Passage fourni:
Les rues n’existent pas, ni même les ruelles. Pour monter, il faut opter entre divers chemins qui serpentent le long des murs de boue séchée. Tantôt la terre laisse place à du rocher qu’il convient d'escalader comme si l’on était en pleine montagne. Des hommes et des femmes passent ainsi, chargés souvent d’un lourd jerrican plein d’eau.

Nous atteignons le vieux palais, l’impression est extraordinaire, le dépaysement singulier face à tant de symboles d’une civilisation que nous méconnaissons.
Sur un des versants est de la montagne qui supporte le grand palais, un visage a été peint, de couleur or, et ses yeux contemplent sans ciller le village qui repose en contrebas.
Toutes les constructions sont rustiques et précaires.
L’aspect artisanal des productions locales donne même à un cadenas, vieux d’une cinquantaine d’année, un aspect d’antiquité. La porte du vieux palais et le portique qui l’encadre sont d’un bois qui, au toucher, transmet à l’âme l’énergie nécessaire au fonctionnement de notre imagination.

En équilibre sur de vastes plaques rocheuses inclinées, se faufilant entre des chortens décrépis et parfois restaurés de couleurs vives, la descente de la colline vers la ville prend un caractère des plus pittoresques. Les chemins, après s’être insinués le long des murs d’habitation, passent carrément à l’intérieur des maisons. Dans ces étroits passages, sombres et à l’intérieur desquels règnent une humidité et une odeur peu saines, il faut évoluer courbé en deux, guidé par la faible lumière qui se précise lorsque la sortie s’encadre à la fin du boyau.
Toutes ces maisons, construites sans concertation et de façon rustique, contribuent à créer un décor incliné et d'aspect moyenâgeux, à l’intérieur duquel la population ladakhi évolue avec un naturel de rigueur.

Hommes et femmes sont vêtus d’un grand manteau de feutre de couleur pourpre et ceints d’un tissu de couleur vive. Trois boutons dorés, un à l’épaule et deux autres le long du torse, ferment cette pièce vestimentaire rudimentaire.
Les femmes sont coiffées d’un chapeau typique en velours dont les côtés remontent en deux petites cornes qui le distinguent d’un haut-de-forme classique. Leur visage est brun, tanné par le soleil, le froid, et leur sourire est tout à la fois rude et beau. Les colliers qu’elles portent, mélange de turquoises et de corail ternis par les ans, ainsi que leurs boucles d’oreille, ajoutent à leur dignité et soulignent leur appartenance à un peuple et une histoire.

Section des données:
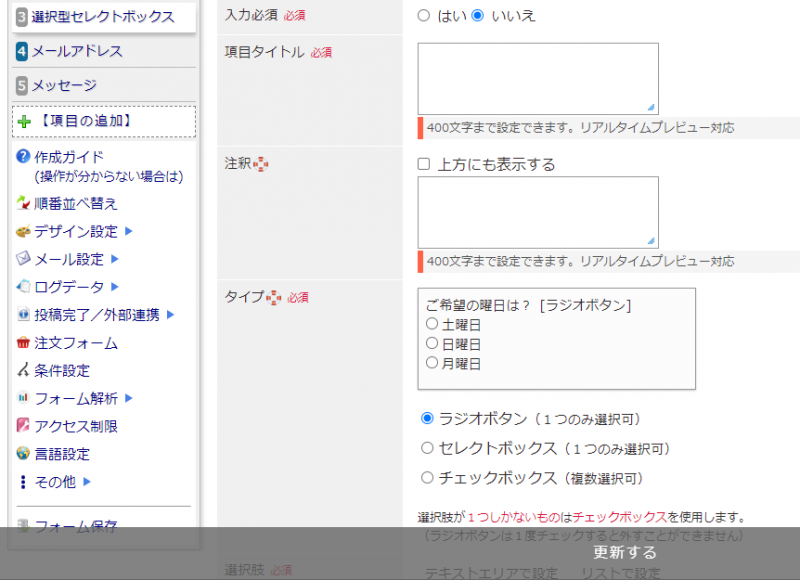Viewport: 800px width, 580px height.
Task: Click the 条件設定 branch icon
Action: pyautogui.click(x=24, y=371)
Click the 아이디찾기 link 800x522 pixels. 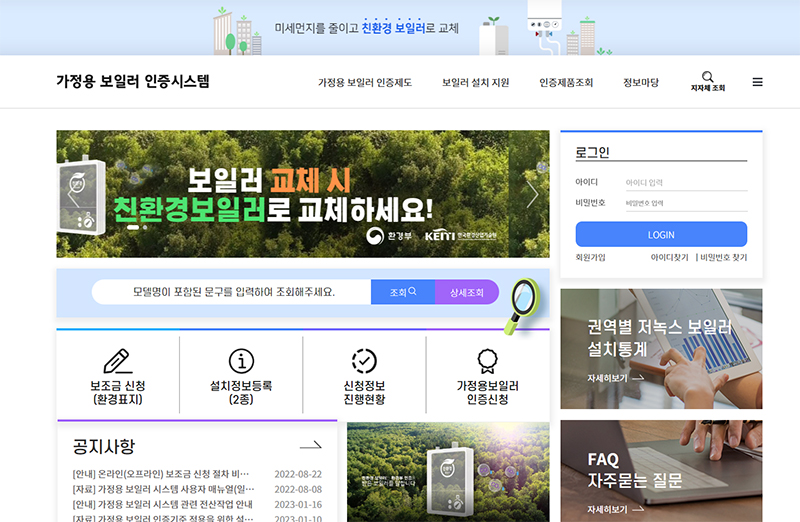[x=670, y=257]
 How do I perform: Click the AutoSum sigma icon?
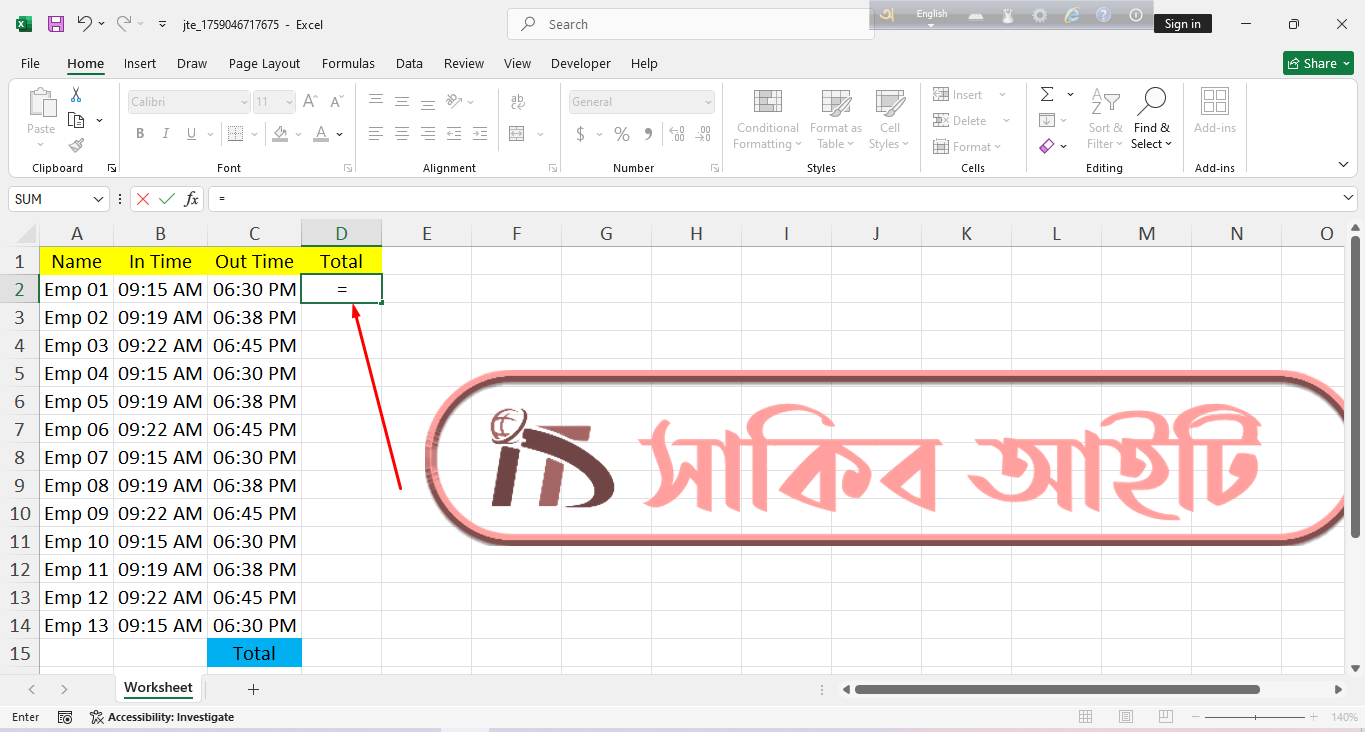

Défis:
- A) Expliquez, s'il vous plaît, en une à trois phrases pourquoi, d'après le passage fourni, un cadenas vieux d'une cinquantaine d'années prend un aspect d'antiquité.
- B) Recopiez fidèlement le passage fourni de « Nous atteignons le » à « repose en contrebas. ».
Les enregistrements proviennent d'une autre source.

Problèmes résolus:
- A) C'est l'aspect artisanal des productions locales qui donne à ce cadenas, vieux d'une cinquantaine d'années, un aspect d'antiquité.

- B)
Nous atteignons le vieux palais, l’impression est extraordinaire, le dépaysement singulier face à tant de symboles d’une civilisation que nous méconnaissons.
Sur un des versants est de la montagne qui supporte le grand palais, un visage a été peint, de couleur or, et ses yeux contemplent sans ciller le village qui repose en contrebas.